On April 3, 2019, we completed a 1-for-18 reverse stock split of our common stock. All common share and per common share amounts included herein have been adjusted retroactively to reflect the effects of this action.

 

3


Risks Associated with Our Business

Our business is subject to numerous risks, as more fully described in the section entitled “Risk Factors” immediately following this prospectus summary, beginning on page 7. You should read these risks before you invest in our common stock. We may be unable, for many reasons, including those that are beyond our control, to implement our business strategy. In particular, our risks include:

 

   

We will need to raise substantial additional funds through public or private equity transactions and/or complete one or more strategic transactions, to continue development of Gencaro or any of our other product candidates. If we are unable to raise such financing or complete such a transaction, we may not be able to continue operations.

 

   

Our management and our independent registered public accounting firm, in their report on our financial statements as of and for the fiscal year ended December 31, 2019, have concluded that due to our need for additional capital, and the uncertainties surrounding our ability to raise such funding, substantial doubt exists as to our ability to continue as a going concern.

 

   

Even though we obtained the FDA’s agreement on our SPA, an SPA does not guarantee approval of Gencaro or any other particular outcome from regulatory review.
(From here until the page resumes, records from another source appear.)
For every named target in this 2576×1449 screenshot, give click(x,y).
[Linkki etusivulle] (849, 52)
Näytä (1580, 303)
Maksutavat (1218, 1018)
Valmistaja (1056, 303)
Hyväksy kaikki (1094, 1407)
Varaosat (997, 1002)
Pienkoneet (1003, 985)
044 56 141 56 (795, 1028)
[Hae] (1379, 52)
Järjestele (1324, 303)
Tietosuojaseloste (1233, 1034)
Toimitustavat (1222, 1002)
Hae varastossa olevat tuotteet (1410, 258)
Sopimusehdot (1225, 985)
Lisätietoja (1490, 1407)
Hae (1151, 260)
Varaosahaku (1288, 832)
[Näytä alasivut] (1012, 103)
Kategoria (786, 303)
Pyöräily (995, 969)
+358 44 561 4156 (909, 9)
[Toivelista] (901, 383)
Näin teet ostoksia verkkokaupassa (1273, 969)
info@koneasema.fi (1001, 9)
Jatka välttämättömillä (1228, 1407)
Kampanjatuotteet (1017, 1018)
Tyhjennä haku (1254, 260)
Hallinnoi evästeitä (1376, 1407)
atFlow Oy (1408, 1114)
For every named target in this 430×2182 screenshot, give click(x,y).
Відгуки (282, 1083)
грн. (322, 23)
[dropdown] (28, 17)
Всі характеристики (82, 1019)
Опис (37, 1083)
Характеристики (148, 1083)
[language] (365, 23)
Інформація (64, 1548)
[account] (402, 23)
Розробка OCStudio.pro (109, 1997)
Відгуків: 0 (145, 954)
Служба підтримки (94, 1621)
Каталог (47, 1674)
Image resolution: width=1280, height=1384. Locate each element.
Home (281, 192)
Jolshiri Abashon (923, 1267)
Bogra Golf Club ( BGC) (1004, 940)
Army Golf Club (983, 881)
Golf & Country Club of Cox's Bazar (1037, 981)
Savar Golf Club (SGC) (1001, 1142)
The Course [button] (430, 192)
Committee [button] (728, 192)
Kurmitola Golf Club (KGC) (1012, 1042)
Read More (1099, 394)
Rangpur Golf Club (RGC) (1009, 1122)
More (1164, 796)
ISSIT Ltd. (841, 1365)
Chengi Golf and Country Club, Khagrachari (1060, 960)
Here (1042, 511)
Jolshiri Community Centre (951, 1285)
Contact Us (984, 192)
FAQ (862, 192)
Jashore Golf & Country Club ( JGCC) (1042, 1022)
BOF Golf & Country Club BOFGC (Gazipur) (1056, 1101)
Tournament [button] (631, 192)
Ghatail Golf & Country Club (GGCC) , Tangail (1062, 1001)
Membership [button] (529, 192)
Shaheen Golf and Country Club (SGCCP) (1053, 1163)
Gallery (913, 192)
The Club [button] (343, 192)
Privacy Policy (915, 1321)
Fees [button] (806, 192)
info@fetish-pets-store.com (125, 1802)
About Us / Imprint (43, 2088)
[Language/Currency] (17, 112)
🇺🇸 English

Even if the PRECISION-AF clinical trial is conducted in accordance with the protocol, the SPA agreement does not guarantee approval of Gencaro.

 

   

The estimated proceeds from this offering will not provide adequate capital to completely enroll our planned PRECISION-AF clinical trial and we will need to raise substantial additional funds to complete the PRECISION-AF clinical trial.

 

   

If we are not able to maintain the requirements for listing on the Nasdaq Capital Market, we could be delisted, which could have a material adverse effect on our ability to raise additional funds as well as the price and liquidity of our common stock.

 

   

Our clinical trials for our product candidates may not yield results that will enable us to further develop our products and obtain regulatory approvals necessary to sell them.

 

   

If we encounter difficulties enrolling patients in any future clinical trials, our trials could be delayed or otherwise adversely affected.

 

   

If we are not able to successfully develop, obtain FDA, approval for, and provide for the commercialization of Gencaro in a timely manner, we may not be able to continue our business operations.

 

   

Any future clinical trial for Gencaro will require the use of a third-party diagnostic services provider to administer a genetic test needed to identify the patient receptor genotypes of clinical trial participants, and as a result, we will be unable to directly control the timing, conduct and expense of the genetic test.

 

   

We will need to establish a collaborative arrangement with a third-party diagnostics services provider to obtain marketing clearance or approval of the companion genetic test. There is no guarantee that the FDA will grant timely clearance or approval of the genetic test, if at all, and failure to obtain such timely clearance or approval would adversely affect our ability to market Gencaro.

 

   

Our product candidates are subject to extensive regulation, which can be costly and time-consuming, and unsuccessful or delayed regulatory approvals could increase our future development costs or impair our future revenue.

 

   

If approved by the FDA, Gencaro will be entering a competitive marketplace and may not succeed.

Corporate Information

On January 27, 2009, we completed a business combination, or the Merger, between Nuvelo, Inc., or Nuvelo, a corporation originally incorporated in 1992, and its subsidiary, ARCA biopharma, Inc. Immediately following the Merger, we changed our name from Nuvelo, Inc. to ARCA biopharma, Inc. Our principal offices are located at 11080 CirclePoint Road, Suite 140, Westminster, Colorado. Our telephone number is 720-940-2200 and our website address is www.arcabio.com. The information contained on our website is not incorporated by reference into this prospectus, and you should not consider any information contained on, or that can be accessed through, our website as part of this prospectus or in deciding whether to purchase our common stock.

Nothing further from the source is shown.